Ubiquitous Knowledge Processing Lab
The Ubiquitous Knowledge Processing Lab (also UKP Lab) is a research lab at the Department of Computer Science at the Technische Universität Darmstadt. It was founded in 2006 by Iryna Gurevych.
Research Activities
UKP Lab develops natural language processing techniques for automatically understanding written text and applies them to information management like information retrieval, question answering, and structuring information in Wikis.[1]
The Ubiquitous Knowledge Processing Lab is among the leading research institutes in the field of utilizing Web 2.0 content as the source of lexical semantic information for natural language processing (NLP). Wikipedia and Wiktionary are employed as collaboratively constructed lexical semantic resources and used to improve expert-built resources like WordNet. These resources are used to develop semantically enhanced algorithms for information retrieval and question answering. An example is semantic search: If a user enters the query "pie-fruit" into a search engine, a standard search engine will retrieve pages containing the words "pie" but not the word "fruit", providing plenty of pages on "apple pie". An intelligent search engine will "understand" that the user is interested in pie recipes that do not use any type of fruit and retrieve appropriate documents.[2]

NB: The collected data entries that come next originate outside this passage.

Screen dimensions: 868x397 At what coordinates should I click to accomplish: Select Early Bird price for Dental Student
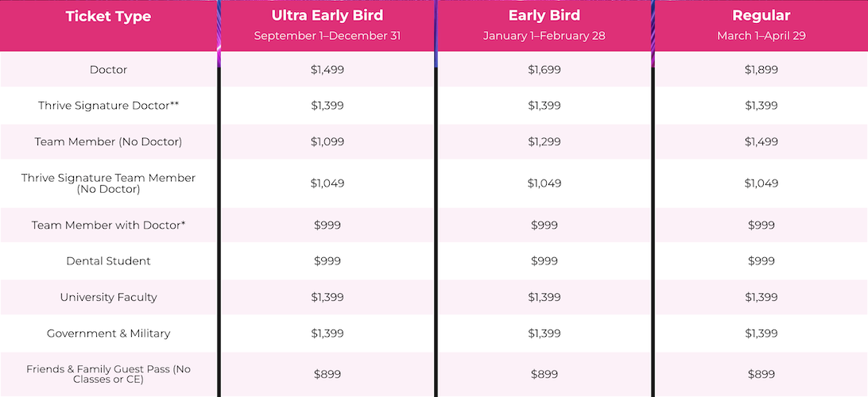coord(544,261)
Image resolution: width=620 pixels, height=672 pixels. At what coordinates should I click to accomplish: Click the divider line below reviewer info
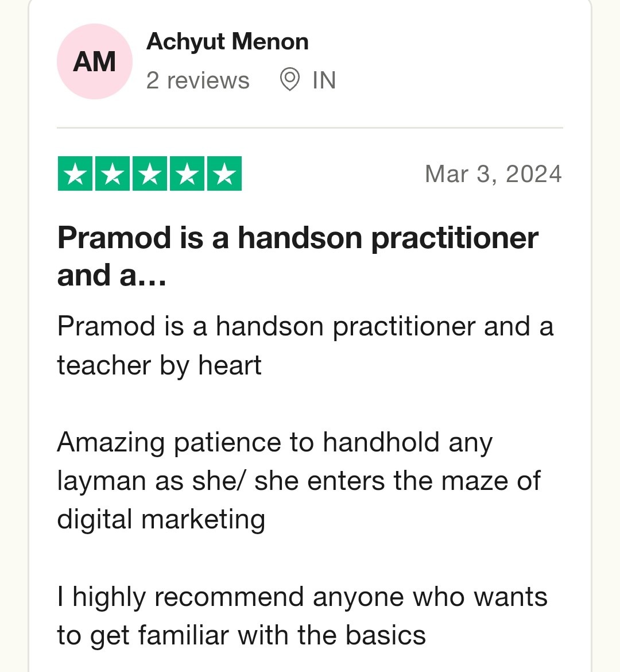310,127
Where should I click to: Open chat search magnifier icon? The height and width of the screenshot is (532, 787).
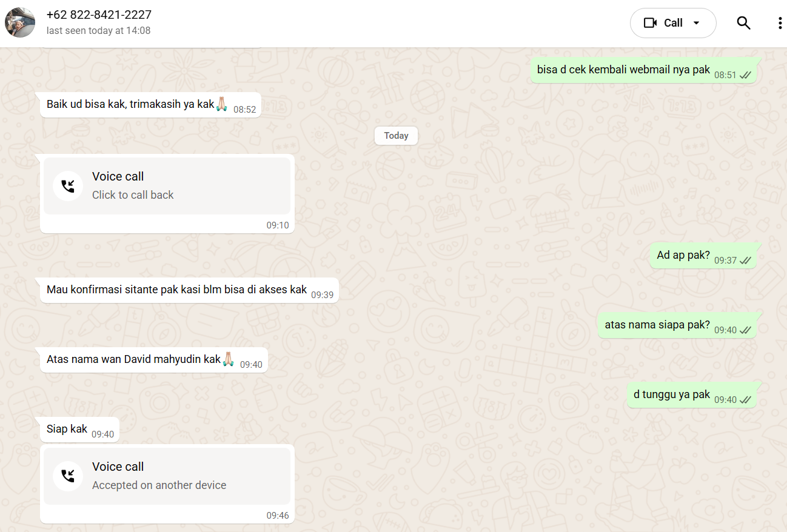point(743,23)
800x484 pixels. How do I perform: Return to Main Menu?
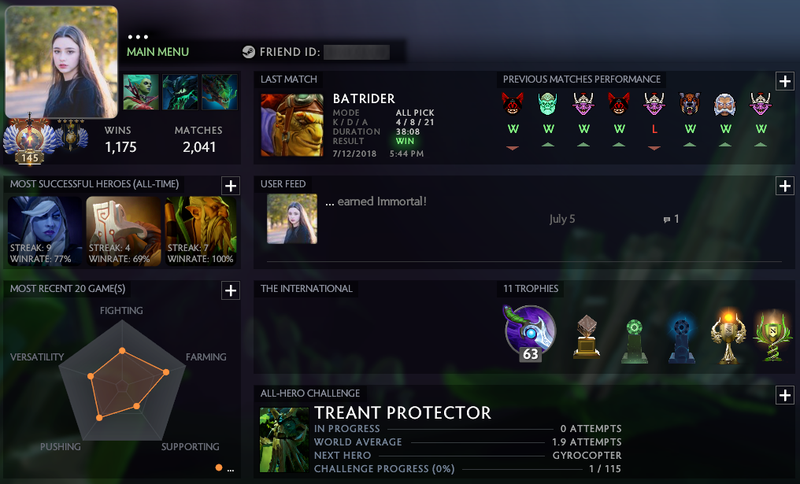tap(158, 52)
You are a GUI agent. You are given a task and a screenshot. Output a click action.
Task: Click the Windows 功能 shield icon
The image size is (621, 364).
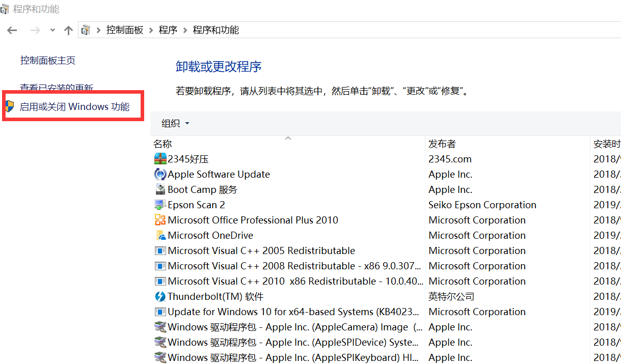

Further research activities at UKP lab are automatic quality assessment of text, sentiment analysis and opinion mining. Research activities are organized into the following research areas:
- Educational natural language processing
- Multilingual semantic information management
- Natural language processing for Wikis
A strong focus at UKP Lab is on utilizing novel natural language processing algorithms in real-life applications. UKP Lab collaborates with partners from academia and industry to improve various application scenarios, such as customer relationship management, digital humanities, educational applications, or public security.
Software
Part of the research efforts at UKP Lab is the development of natural language processing (NLP) software. The following software packages are freely available for research purposes:
DKPro
The Darmstadt Knowledge Processing Software Repository (DKPro) is an open source community of software projects aimed at Natural Language Processing. It offers robust, ready to use NLP components which are built on top of IBM’s Unstructured Information Management Architecture (UIMA) as a common and open framework.
DKPro contains basic natural language processing components like part-of-speech tagging and lemmatization. Additionally, the package offers components that support the processing of user generated discourse. User-generated content contains spelling errors, abbreviations and emoticons which prohibit direct application of standard NLP components. DKPro provides the required preprocessing tools.
Wikipedia API
The Java Wikipedia Library (JWPL)[3] was also developed at UKP Lab. It is a Java-based application programming interface for Wikipedia and allows programmatic access to all information contained in Wikipedia.
Wiktionary API
Parallel to JWPL, the Java Wiktionary Library (JWKTL)[3] offers programmatic access to information contained in the English and the German versions of Wiktionary.
References
- Hessen-IT News 03/2008.
- Example from: Impulse für die Wissenschaft 2010 (Volkswagenstiftung).
- Reference publication: Zesch, Müller, Gurevych: Extracting Lexical Semantic Knowledge from Wikipedia and Wiktionary, Proceedings of LREC 2008.